Александр Генис: То есть вы знаете конечную остановку?
Татьяна Толстая: Да, я чувствую эту конечную остановку, я понимаю, что она есть. Иногда я начинаю писать текст и бросаю его, потому что не чувствую карты: еду открывать Америку и понимаю, что собственно там таких как я…
Александр Генис: Так было и с Колумбом, он тоже ехал открывать Китай, а открыл Америку.
Татьяна Толстая: Ему хотелось корицы и перца. Перца-то и получил.
Александр Генис: Насколько в вашей новой прозе,слился автор - Я - с Вами как Татьяной Толстой?
Татьяна Толстая: Я же не знаю, кто я как Татьяна Толстая. Я думаю, что процесс писания, почему он и приятен пишущему и труден: потому что это и есть самораскрытие, самовыявление. Написав, я что-то о себе больше узнала, чем было в начале.
Александр Генис: Мне очень понятно это. Я стараюсь писать то, чего не знаю, чтобы узнать. Это довольно дикий ответ, но на самом деле понятный, во всяком случае авторам.
Таня, мне всегда слышалось в Вашей манере фольклорные приемы. В новой книге я нашел этому подтверждение. В одном месте Вы, например, пишете: “Дайте мне гусли!”. Так зачем Вам гусли?
Татьяна Толстая: Это такой условный прием. Дело в том, что если человек взял гусли, расчехлил, глаза закрыл и сел исполнять, то с этого момента начинается плохое, хорошее, но искусство. То есть жизнь приподнимается, встает на цыпочки и отрывается от земли с тем, чтобы продолжаться в виде искусства. Потому что искусство, конечно, дышит жизнью, оно есть вся жизнь, только приготовленная, сконцентрированная, сделанная более интересно, у нее отсеялась шелуха. Она, собственно, через искусство может быть понятна и мила любому, а через жизнь, без искусства, нет.
Александр Генис: Это и есть “легкие миры”?
Татьяна Толстая: Конечно, в частности, да.
Александр Генис: Какую роль играет потустороннее в Вашей прозе?
Татьяна Толстая: Я не отличаю, кто жив, а кто умер. Я считаю, что никто не умер, просто его не видно этими глазами, а другими видно, то есть как если бы он из комнаты вышел и не войдет, но он там. Он даже может не шуршать, хотя шуршит. Ты можешь ему говорить туда, и он слышит. Для меня смерти не существует - это связано с особенностью моей биографии. Но действительно я не шучу, не кривляюсь, не притворяюсь, для меня этого нет. Поэтому есть мир здесь осязаемый, ногой топнуть об пол - больно будет, и есть другой мир, где находятся те, кто из этого вышел. Но контакта с ними я не прерываю никоим образом, иногда они даже попадают в этот мир.

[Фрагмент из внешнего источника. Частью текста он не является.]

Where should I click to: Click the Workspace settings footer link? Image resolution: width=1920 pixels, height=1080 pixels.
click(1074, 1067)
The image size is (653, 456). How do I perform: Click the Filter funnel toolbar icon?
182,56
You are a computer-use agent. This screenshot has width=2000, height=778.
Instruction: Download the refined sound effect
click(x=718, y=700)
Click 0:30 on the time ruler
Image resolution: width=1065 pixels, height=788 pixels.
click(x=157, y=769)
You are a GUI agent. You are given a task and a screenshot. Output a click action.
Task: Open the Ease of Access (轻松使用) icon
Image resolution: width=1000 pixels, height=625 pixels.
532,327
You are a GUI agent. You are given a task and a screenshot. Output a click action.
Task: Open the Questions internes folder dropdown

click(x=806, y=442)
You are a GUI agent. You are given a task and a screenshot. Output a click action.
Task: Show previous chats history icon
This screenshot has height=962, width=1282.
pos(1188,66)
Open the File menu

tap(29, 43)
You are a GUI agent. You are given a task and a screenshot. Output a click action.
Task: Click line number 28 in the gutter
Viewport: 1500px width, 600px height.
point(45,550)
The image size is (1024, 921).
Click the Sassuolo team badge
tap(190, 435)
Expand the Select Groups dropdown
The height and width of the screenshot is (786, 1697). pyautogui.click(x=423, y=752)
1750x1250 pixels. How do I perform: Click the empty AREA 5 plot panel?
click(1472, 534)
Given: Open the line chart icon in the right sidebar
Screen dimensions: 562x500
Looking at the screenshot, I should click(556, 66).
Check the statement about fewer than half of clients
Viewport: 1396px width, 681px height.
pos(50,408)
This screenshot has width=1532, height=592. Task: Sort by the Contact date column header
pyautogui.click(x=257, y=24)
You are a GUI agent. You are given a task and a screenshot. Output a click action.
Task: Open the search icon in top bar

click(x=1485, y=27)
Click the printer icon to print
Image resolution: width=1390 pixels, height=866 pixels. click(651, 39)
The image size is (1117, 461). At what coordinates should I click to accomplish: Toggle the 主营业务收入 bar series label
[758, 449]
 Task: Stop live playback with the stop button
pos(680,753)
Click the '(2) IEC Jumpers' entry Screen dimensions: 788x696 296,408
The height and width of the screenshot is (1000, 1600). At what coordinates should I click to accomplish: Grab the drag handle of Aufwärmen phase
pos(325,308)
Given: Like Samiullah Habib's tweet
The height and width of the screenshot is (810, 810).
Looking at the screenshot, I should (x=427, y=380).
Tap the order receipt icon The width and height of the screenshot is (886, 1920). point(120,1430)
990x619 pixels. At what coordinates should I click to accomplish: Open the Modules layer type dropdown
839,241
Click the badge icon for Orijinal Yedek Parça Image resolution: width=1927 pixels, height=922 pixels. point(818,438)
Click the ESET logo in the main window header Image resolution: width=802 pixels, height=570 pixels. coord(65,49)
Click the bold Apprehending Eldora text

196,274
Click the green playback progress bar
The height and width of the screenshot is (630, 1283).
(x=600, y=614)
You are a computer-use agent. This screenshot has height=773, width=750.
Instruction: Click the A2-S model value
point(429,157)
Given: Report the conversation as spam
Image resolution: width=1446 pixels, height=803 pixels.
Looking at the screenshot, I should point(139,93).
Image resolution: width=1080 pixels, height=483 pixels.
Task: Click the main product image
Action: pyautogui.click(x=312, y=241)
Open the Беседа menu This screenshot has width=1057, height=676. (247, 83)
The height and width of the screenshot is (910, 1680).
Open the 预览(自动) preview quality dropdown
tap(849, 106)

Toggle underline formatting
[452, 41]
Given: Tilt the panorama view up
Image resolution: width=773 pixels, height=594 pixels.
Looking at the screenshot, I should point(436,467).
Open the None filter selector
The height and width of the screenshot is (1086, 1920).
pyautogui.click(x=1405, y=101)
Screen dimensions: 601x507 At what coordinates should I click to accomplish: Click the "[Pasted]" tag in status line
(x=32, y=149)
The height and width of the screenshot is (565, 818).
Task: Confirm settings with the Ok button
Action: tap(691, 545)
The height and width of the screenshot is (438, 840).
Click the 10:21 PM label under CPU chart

Александр Генис: Татьяна, я нашел в новой книге абзац, который можно назвать “Географией легких миров”. Может быть вы поделитесь с нашими слушателями этим фрагментом?
Татьяна Толстая: Одна вера ничуть не хуже другой; к духовности можно лететь верхним путем, а можно ползти нижним; мир по ту сторону завесы, может быть, многослоен и завинчен воронкой; там, может быть, сад, а может быть, кочегарка, а может быть, лес с огоньками, а может быть, взбитое белое облако, а может быть, свет невечерний, а может быть, пустота и ветер, а может быть, дом с множеством комнат и эшеровских лестниц, а как по мне, так там обязательно должна быть старая дача, и на столе свеча, и за столом все собрались, и никто, оказывается, не умер.
Александр Генис: Готовясь к нашей беседе, я зарекся спрашивать о текущих событиях, но они все равно стоят у дверей и требует своего куска мяса.
Как Вы относитесь к тому, чем становится Россия?
Татьяна Толстая: Вместо того, чтобы ответить на вопрос напрямую, я прочту текст, которым кончается книга, он завершающий, он идет после всех трех разделов и интервью. Текст называется “Волчок”.
Когда моя мама была маленькая, у нее был волчок (юла), толстенький такой, металлический, серебристого цвета. Он у меня и сейчас лежит на полочке.
Только он не вертится и не поет: мамины родители, внезапно осознав, что волчок напевает мелодию "Боже, царя храни", нарочно сломали его. От греха подальше. Год, наверно, был 1919? 1920? Стерженек выломали, а сам волчок, невероятно плотный, добротный, купленный в 1914 году для маминого старшего братика, а сработанный и того раньше, – сам волчок не сломаешь.